The third week of summer, Ivy wilts away and she is Indigo.

A name as unique as she is. She likes the idea of it, etches Indigo Potter over and over again on pieces of parchment and hangs them around her room. Figures she’s never gonna fit in - so why not lean into standing out? Indigo and James go to an art gallery in London, and he talks non-stop the whole way around, and eats an ice cream, and points out every single pair of boobs in every painting. James doesn’t really like art, but Indigo does, and she loves her big brother because he knows that, so he takes her anyway. He buys her a badge in the gift shop on the way out, pins it onto the edge of her cardigan for her carefully with his tongue sticking out the edge of his mouth and then ruffles her long hair.

“Good call on not cutting your hair,” he says, considering her. “Looks much better like this.”

Someone wolf whistles at her as they’re leaving, a group of idiots sat on the steps outside.

“Oi!” says James. “That’s my sister, pervs!”

Indigo feels oddly flattered by the wolf whistle, and rather predictably emotional about James’s retort, and she winds her arms around her brother and leads him away, stealing the last bite of his ice cream cone. He protests, shoves her. She shoves him back. He tickles her, and they screech with laughter as they race across the square. And life is good.

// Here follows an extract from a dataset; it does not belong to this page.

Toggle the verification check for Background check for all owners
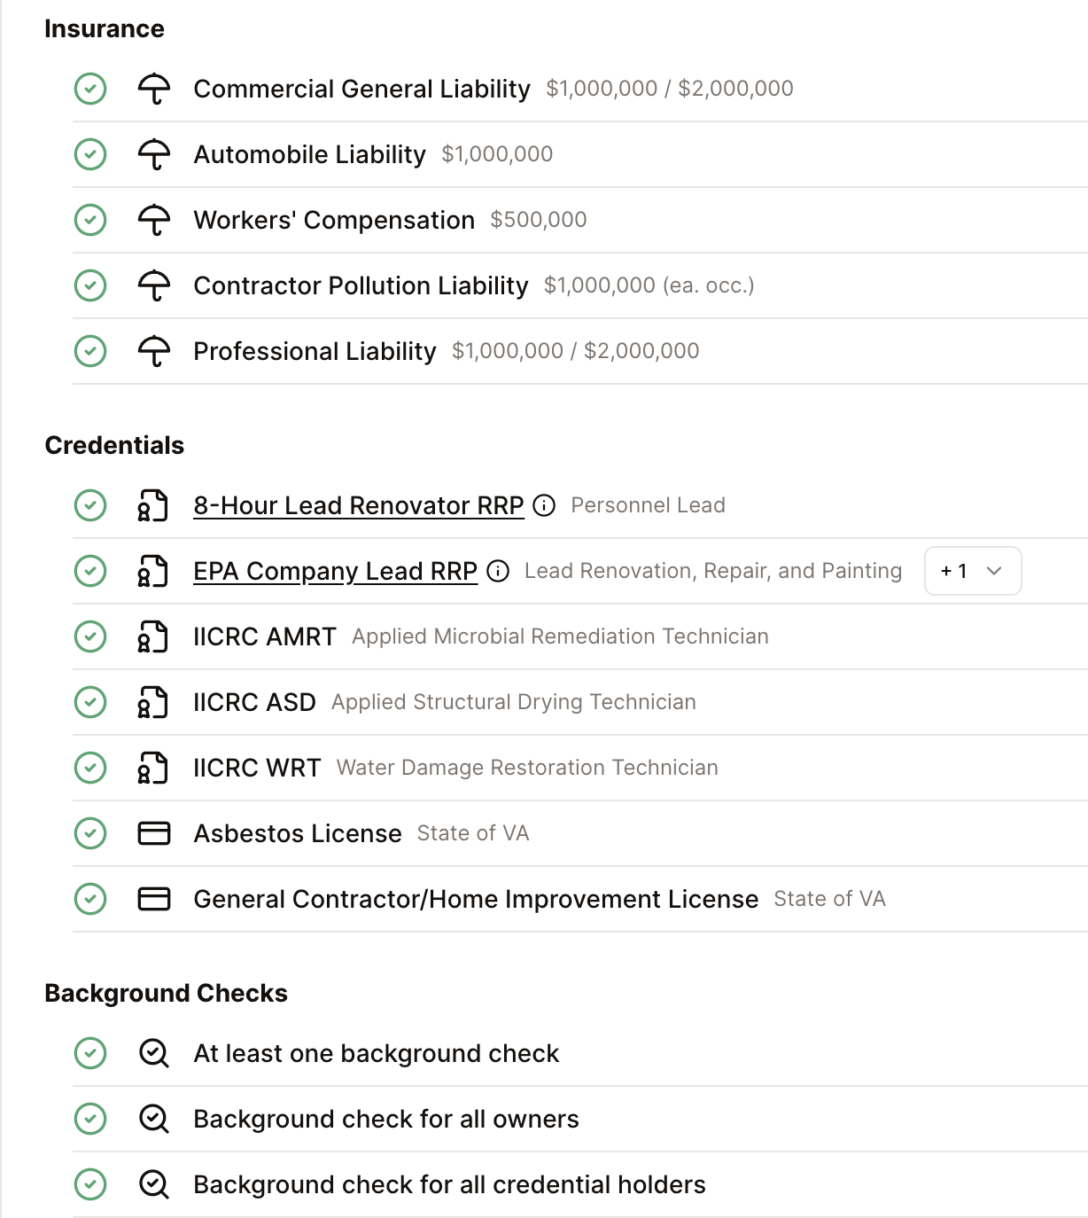This screenshot has height=1218, width=1088. click(89, 1119)
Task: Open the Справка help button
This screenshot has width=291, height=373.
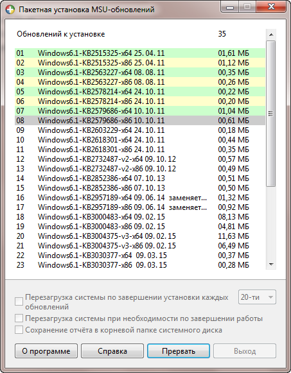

The next week she remembers she’s always been shit at art and doesn’t like attention anyways, and Indigo is replaced by Bella, who is less of a statement. Bella and Harry are the only two early risers in the house, and at seven AM every morning they sit at the kitchen table together, drinking tea, as Harry burns the toast, and they listen to the sounds of the world just waking up around them.

“Ready for your appointment?” Harry asks through a mouthful of burnt toast, just like he does every week, when he takes her to St Mungo’s. And she nods, just like she does every week, and he nods back, smiling. They look at each other through their equally stupid thick glasses, and Al regrets all those weeks ago when she’d wished she could look just like her mum. Looking like her dad is okay, too.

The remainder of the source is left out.